Prompt A: Copy the rows starting at the line that contains "The height and width of the screenshot is (379, 540)." and ending at the line that contains "Looking at the screenshot, I should click(39, 409).", word for word. Include both of those lines and leave out the pictures.

Format-X22 5 июл в 15:47

Dual Reliability Requests

Средний

9 мин

695

Блог компании EXANTEСерверная оптимизация*Сетевые технологии*IT-стандарты*Финансы в IT

Обзор

We are requesting 20,000,000 euro to place 900 orders on the exchange. What could go wrong?

Today, I will explain how to avoid losing billions in client money when executing large transactions on the exchange. This discussion focuses on an often overlooked and largely invisible problem that arises when handling large requests, particularly HTTP requests, which may not be fully executed. It's surprising how little attention is given to this issue and how few tools there are to address it.

Our task was to implement large-scale management of exchange orders, not just within a single exchange but globally, and to ensure it operates reliably. In this story, you'll encounter clients, servers, and cats. Stories are always more enjoyable with cats.

Request Variants

On Requests

First, let's define the existing request types, from the client's perspective.

Let's start with GET requests. These are usually straightforward. Typically, something obtained once can be requested again. In very rare cases, there are special links that can be requested only once—they contain unique recovery codes or similar items. However, due to search robots and other data collection systems, the lifetime of a link is considered instead of the number of visits. As a result, GET requests are generally quite safe and stable. Therefore, advanced reliability measures are not particularly necessary here. If a client sends a GET request and something goes wrong, they can simply send the request again.

However, there are requests that modify our data, usually POST, PUT, PATCH, and DELETE requests. Resending these requests can cause problems. What if it results in the repeated purchase of shares on the stock exchange? That's definitely different from what we wanted.

Nuances of DELETE

The risks of changes are clear, but why are deletions dangerous? It might seem that DELETE requests are harmless if accidentally sent twice, but there are dangers to consider.

For example, consider task queues. Everything is fine if we need to delete a task using a specific, unique number. However, if the client sends a request to delete the first element of the queue and something goes wrong, causing the request to be sent again, there's a chance we will delete two tasks instead of one. If the task is financially sensitive, this is unacceptable. This is why DELETE requests are also potentially dangerous if executed twice.

On Data-Changing Requests

There are many nuances, even if the client provides an ID.

Let's revisit the task queue example and consider editing a task. How can double editing cause issues? It seems that the task ID should protect us—editing the same task twice should yield the same result.

Unfortunately, it's not that simple. The server may not only change the data but also perform additional actions. While double logging might not be a concern, actions that alter behaviour are problematic. What if one of the fields is the task status and we have business logic prepared for status changes? The code will run twice.

We could prevent code execution if the status doesn't change, and that would work fine until we encounter a race condition. The real trouble begins when a third request from another client manages to slip in between our two requests and changes the data to a different value. If our business logic involves moving tasks within a queue, this can cause significant issues.

In short, we can devise workarounds for a while, but the only truly safe solution is to eliminate the possibility of erroneous double execution entirely. We need to ensure that the problem of double execution is resolved at its core.

Provided data:

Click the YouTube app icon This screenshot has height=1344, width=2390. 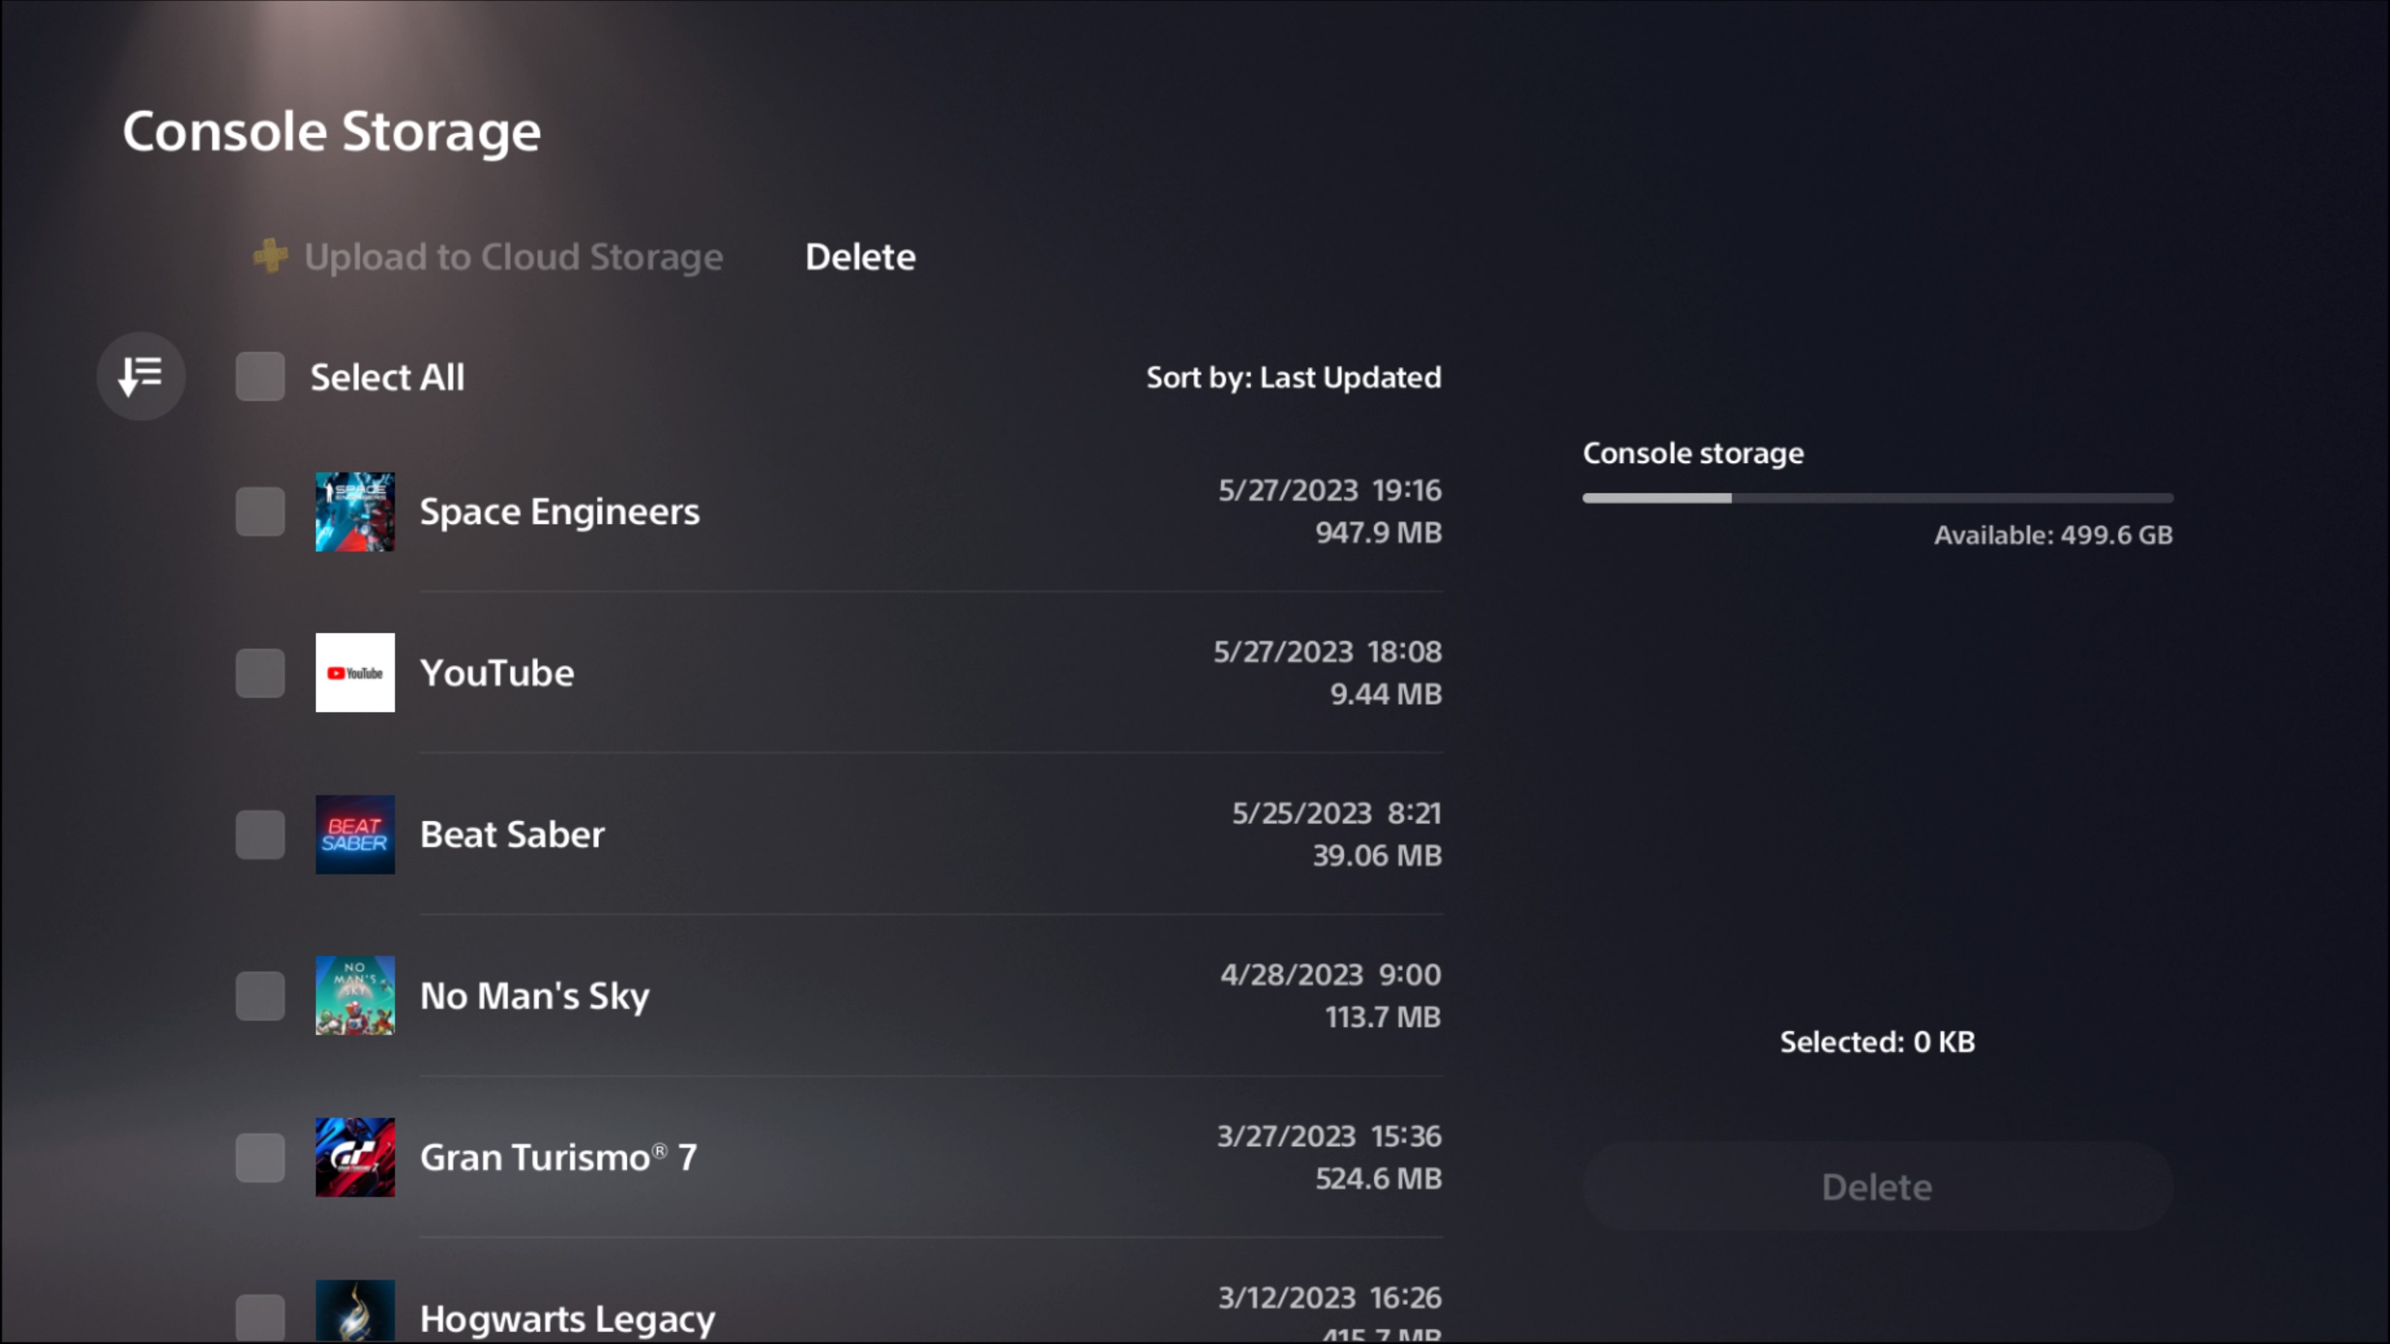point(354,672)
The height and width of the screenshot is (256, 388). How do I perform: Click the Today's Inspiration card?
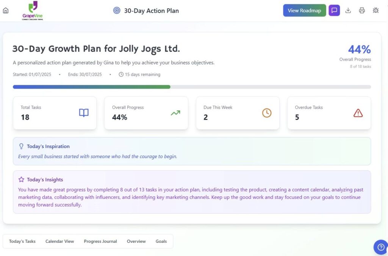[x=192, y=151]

* * *

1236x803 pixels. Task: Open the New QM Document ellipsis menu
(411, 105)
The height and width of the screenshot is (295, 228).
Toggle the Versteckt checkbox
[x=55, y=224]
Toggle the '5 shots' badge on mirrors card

==

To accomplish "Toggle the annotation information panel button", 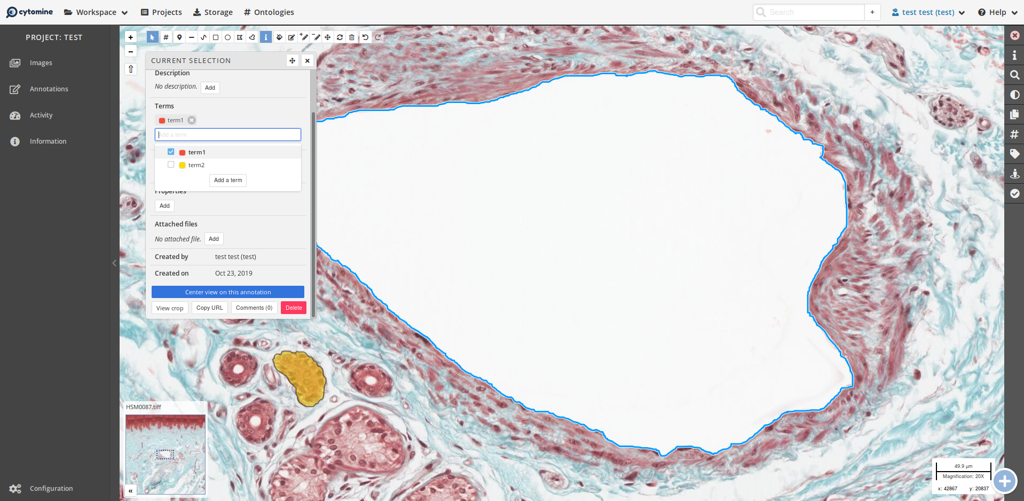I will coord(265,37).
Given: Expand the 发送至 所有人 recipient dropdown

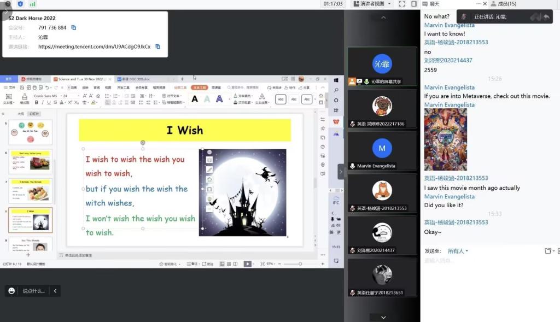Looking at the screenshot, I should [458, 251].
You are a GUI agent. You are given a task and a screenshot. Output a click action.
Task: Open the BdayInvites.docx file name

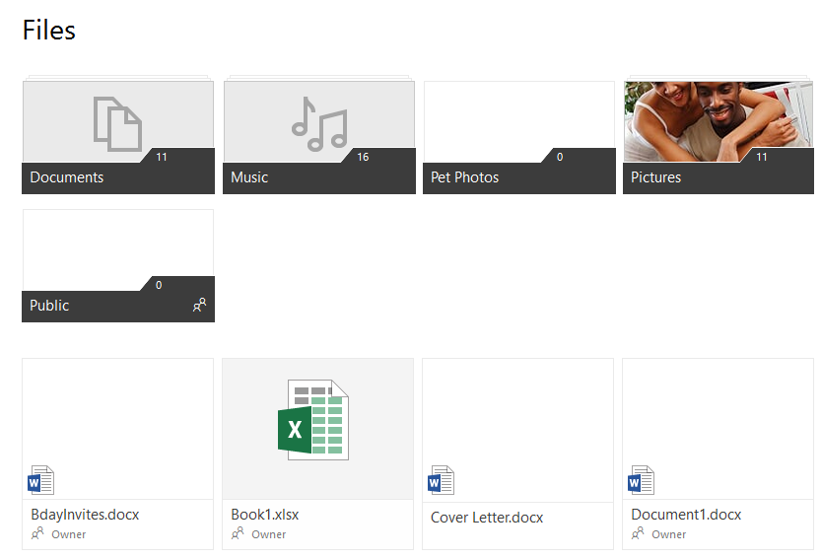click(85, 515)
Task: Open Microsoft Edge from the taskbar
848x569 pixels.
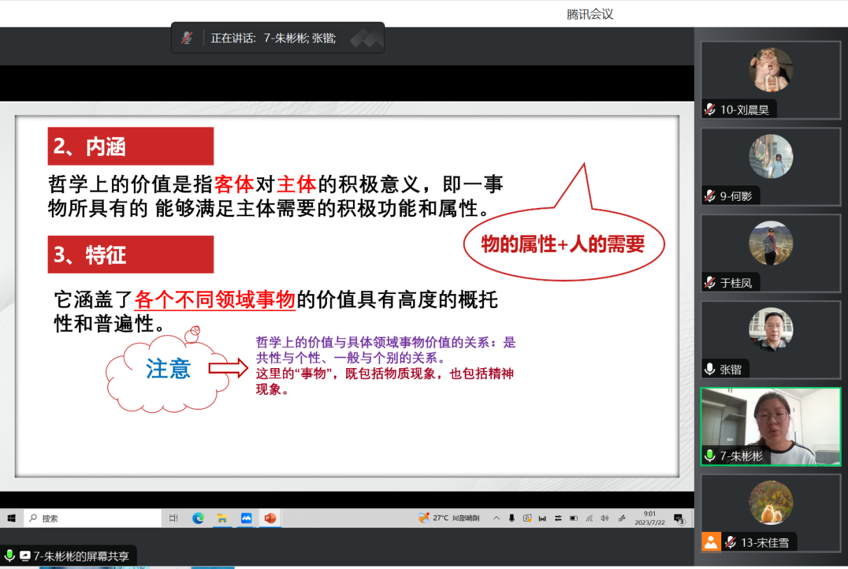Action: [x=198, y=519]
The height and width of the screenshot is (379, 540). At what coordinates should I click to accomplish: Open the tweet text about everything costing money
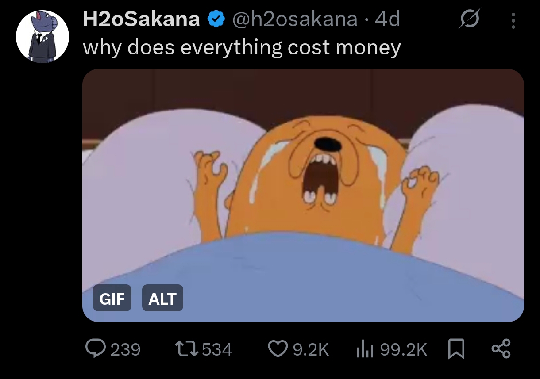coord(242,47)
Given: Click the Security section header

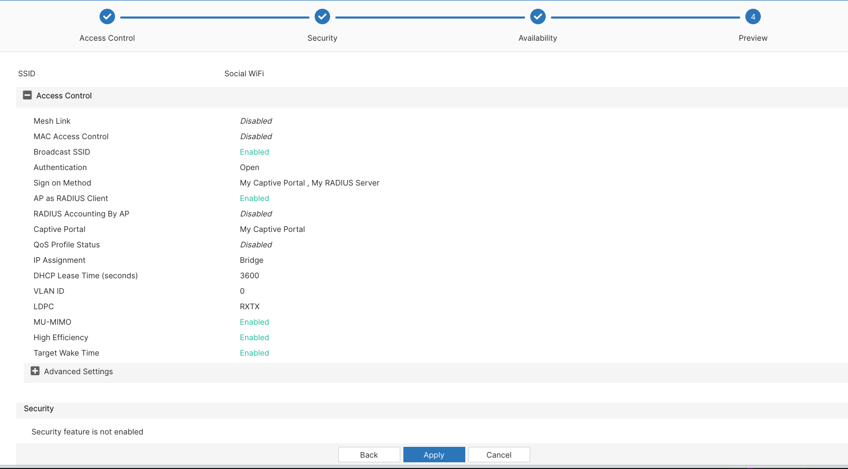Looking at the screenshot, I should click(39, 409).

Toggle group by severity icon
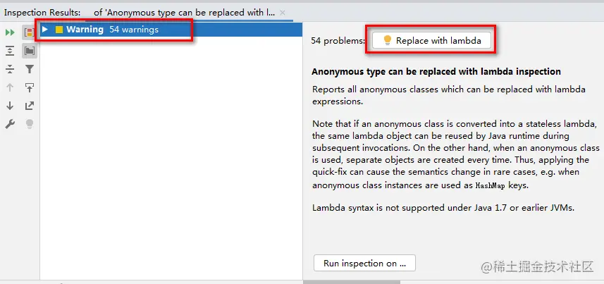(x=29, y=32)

Prompt B:
Answer these questions from the article on dual reliability requests:
(i) How many orders are to be placed on the exchange?
(ii) Which request types does the article name as usually modifying data?
(iii) For GET links, what is considered instead of the number of visits?

Correct response A:
The height and width of the screenshot is (379, 540). At what coordinates should I click to accomplish: Open the tweet text about everything costing money
coord(242,47)
Given: Click the Security section header

Looking at the screenshot, I should click(39, 409).

Correct response B:
(i) 900 orders
(ii) POST, PUT, PATCH, and DELETE requests
(iii) The lifetime of a link